__DIRECTIONS__. Which lines run from the line with "You are a computer-use agent." to the end of the entries? Write out exactly those, leaving out the pictures.

◆ ◆ ◆ ◆ ◆ ◆ ◆

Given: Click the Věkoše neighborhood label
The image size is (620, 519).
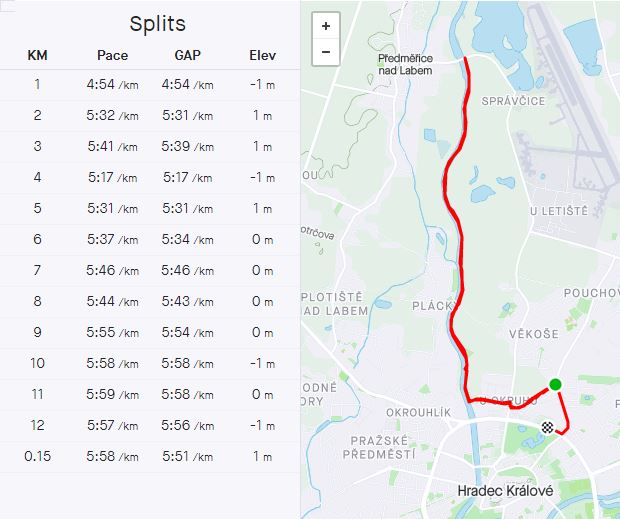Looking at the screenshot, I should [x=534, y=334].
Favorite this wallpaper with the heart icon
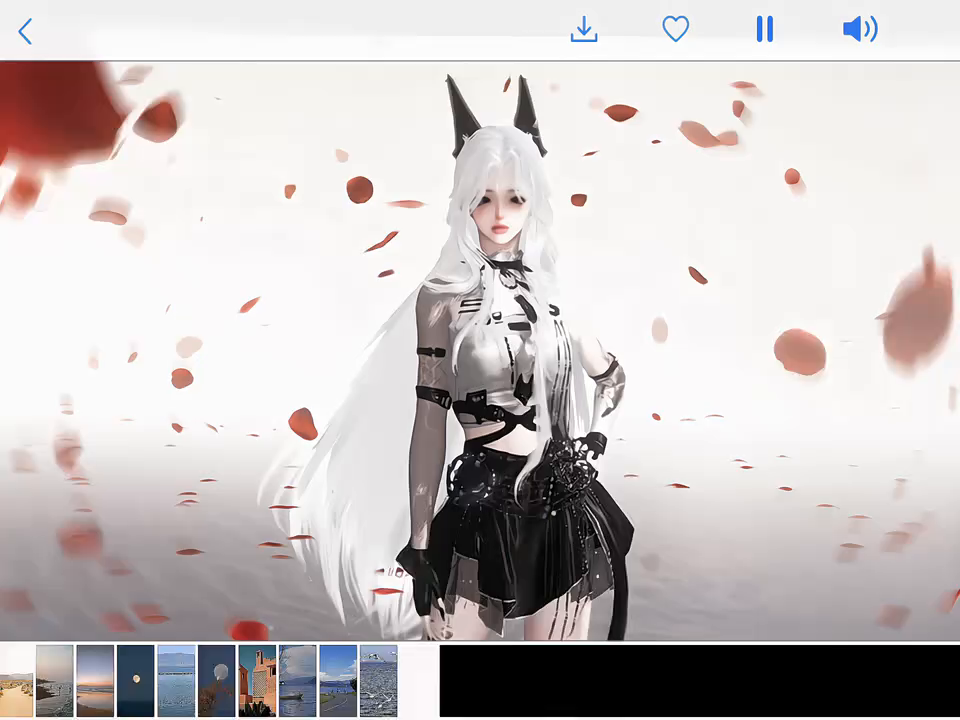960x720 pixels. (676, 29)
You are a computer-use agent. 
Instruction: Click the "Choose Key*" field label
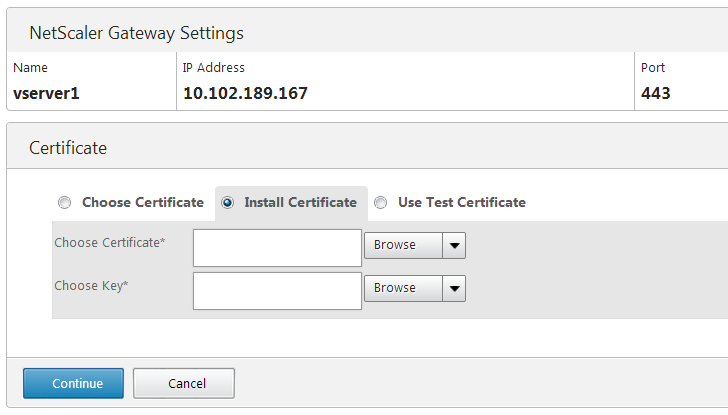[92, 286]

◆ ◆ ◆ ◆ ◆ ◆ ◆

__WRITTEN RESPONSE__.
You are a computer-use agent. 
Instruction: Click the "Choose Key*" field label
[92, 286]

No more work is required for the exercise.